It's just a racket. We get spoofed because the GSD on the label is cute. Or because the food says grain-free. Or the food says Holistic, or Organic, or made from free-range chickens, or we put prayer on our ingredient list, or we use special unicorn flatulence that improves health and obedience.


----------



## Colorado (Nov 25, 2007)

selzer said:


> I wouldn't feed Royal Canin and I would not feed 35% protein to a puppy.
> 
> I am currently feeding Earthborn Holistic, but only the Meadowland Feast to puppies. You want the proper protein to fat ratio for puppies, as well as calcium/phosphorus ratio.
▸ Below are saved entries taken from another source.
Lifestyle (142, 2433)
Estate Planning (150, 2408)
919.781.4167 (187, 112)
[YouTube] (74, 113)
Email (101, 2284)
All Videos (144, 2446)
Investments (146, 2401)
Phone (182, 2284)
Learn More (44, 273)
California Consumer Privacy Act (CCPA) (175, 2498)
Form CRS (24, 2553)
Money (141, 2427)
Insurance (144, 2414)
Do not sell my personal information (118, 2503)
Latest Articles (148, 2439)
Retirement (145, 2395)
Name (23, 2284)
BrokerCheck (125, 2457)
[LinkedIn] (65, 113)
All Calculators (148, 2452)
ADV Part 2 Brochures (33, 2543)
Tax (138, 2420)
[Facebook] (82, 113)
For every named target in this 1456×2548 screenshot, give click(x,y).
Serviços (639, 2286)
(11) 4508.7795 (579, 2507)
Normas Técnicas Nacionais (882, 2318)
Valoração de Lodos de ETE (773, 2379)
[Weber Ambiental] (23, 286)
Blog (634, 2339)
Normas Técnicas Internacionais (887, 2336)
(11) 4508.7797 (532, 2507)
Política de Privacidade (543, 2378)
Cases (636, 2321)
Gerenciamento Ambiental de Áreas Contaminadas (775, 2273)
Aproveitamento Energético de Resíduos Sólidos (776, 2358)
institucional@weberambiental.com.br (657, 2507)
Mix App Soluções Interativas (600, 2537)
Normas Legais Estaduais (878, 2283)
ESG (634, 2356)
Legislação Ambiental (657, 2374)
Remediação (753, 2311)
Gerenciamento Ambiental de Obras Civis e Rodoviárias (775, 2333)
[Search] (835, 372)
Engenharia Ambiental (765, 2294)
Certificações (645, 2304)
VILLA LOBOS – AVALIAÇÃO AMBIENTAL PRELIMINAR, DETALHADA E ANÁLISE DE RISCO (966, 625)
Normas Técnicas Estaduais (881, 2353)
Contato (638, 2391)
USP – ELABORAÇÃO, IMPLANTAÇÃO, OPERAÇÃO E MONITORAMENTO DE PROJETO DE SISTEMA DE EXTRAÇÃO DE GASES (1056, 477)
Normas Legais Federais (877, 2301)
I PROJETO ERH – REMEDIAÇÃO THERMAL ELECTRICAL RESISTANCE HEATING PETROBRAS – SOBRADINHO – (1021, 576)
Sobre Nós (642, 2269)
Hmmm...question. I picked Victor Nutra Pro to start with my new puppy. It has 38% protein, 18% fat. An older Q & A I found on dog food advisor said you should aim for a 2 : 1 protein to fat ratio. In this case 38% seems fine? I do get that some dogs don't like that high of a fat content but that is a separate issue.

Am I missing something? Is there another reason you say you would not feed 35% protein to a puppy? After over thinking this and too much research I thought I had settled on a decent choice. Thanks.


----------



## Femfa (May 29, 2016)

Colorado said:


> Hmmm...question. I picked Victor Nutra Pro to start with my new puppy. It has 38% protein, 18% fat. An older Q & A I found on dog food advisor said you should aim for a 2 : 1 protein to fat ratio. In this case 38% seems fine? I do get that some dogs don't like that high of a fat content but that is a separate issue.
> 
> Am I missing something? Is there another reason you say you would not feed 35% protein to a puppy? After over thinking this and too much research I thought I had settled on a decent choice. Thanks.


While Dog Food Adviser is well intended, I would not use it as a sole source for information. It's great for the basics, but I wouldn't rely on it as the bottom line. 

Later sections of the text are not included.